The City of Cranbourne was a local government area about 45 km southeast of Melbourne, the state capital of Victoria, Australia. The city covered an area of 755 km2, and existed from 1860 until 1994. It was notable for being the last local government area to be declared a city prior to the large-scale amalgamations of 1994 – its former designation was the Shire of Cranbourne.

==History==

The Cranbourne Road District was first incorporated on 19 June 1860, and became a shire on 6 March 1868. On 27 January 1893, it annexed part of the Shire of Buln Buln, around the areas of Koo Wee Rup and Lang Lang, while on 6 May 1919, it lost some of its territory to the Shires of Frankston and Hastings. From the 1950s onwards, industrial development started to spread southwards from Dandenong, and by the 1980s, Cranbourne was part of Melbourne's southeastern growth corridor and had essentially become a dormitory suburb of Dandenong and Melbourne. However, eastern parts of the shire were still rural in character, with dairying, market gardening, potato growing and animal breeding being primary pursuits.

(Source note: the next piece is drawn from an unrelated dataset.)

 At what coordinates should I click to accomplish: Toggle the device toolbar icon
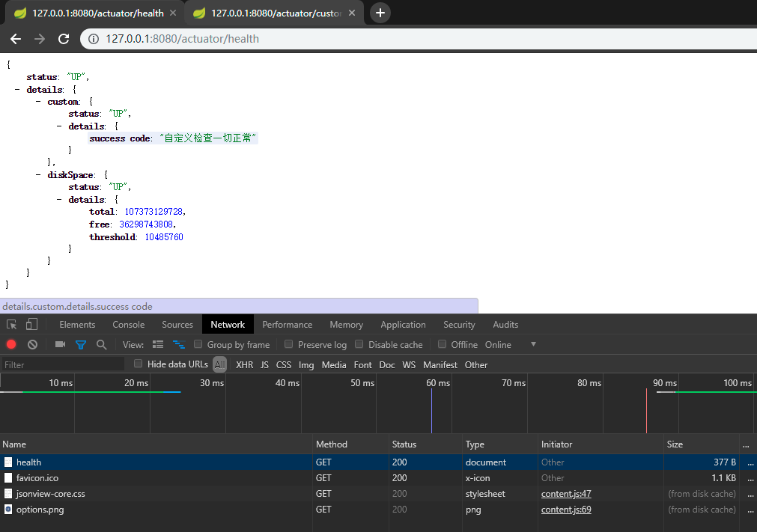tap(31, 325)
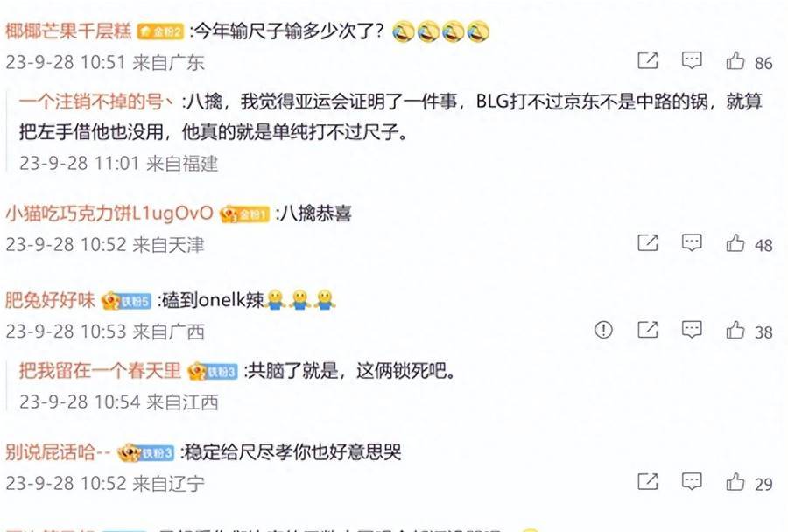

On 22 April 1994, Cranbourne was proclaimed a city by the Governor of Victoria, Richard McGarvie. However, less than eight months later, on 15 December 1994, the City of Cranbourne was abolished, and split into six portions of varying sizes. The largest sections were given to the City of Casey, which received Cranbourne itself, as well as Hampton Park and the rural/semi-rural areas of Devon Meadows, Clyde and a number of coastal villages, including Tooradin. The City of Frankston received Langwarrin, Carrum Downs and Skye, with other smaller transfers included:

- Dandenong South and parts of Lyndhurst to the City of Greater Dandenong;
- Koo Wee Rup and Lang Lang to the Shire of Cardinia and Bass Coast Shire;
- Part of Pearcedale to the Shire of Mornington Peninsula.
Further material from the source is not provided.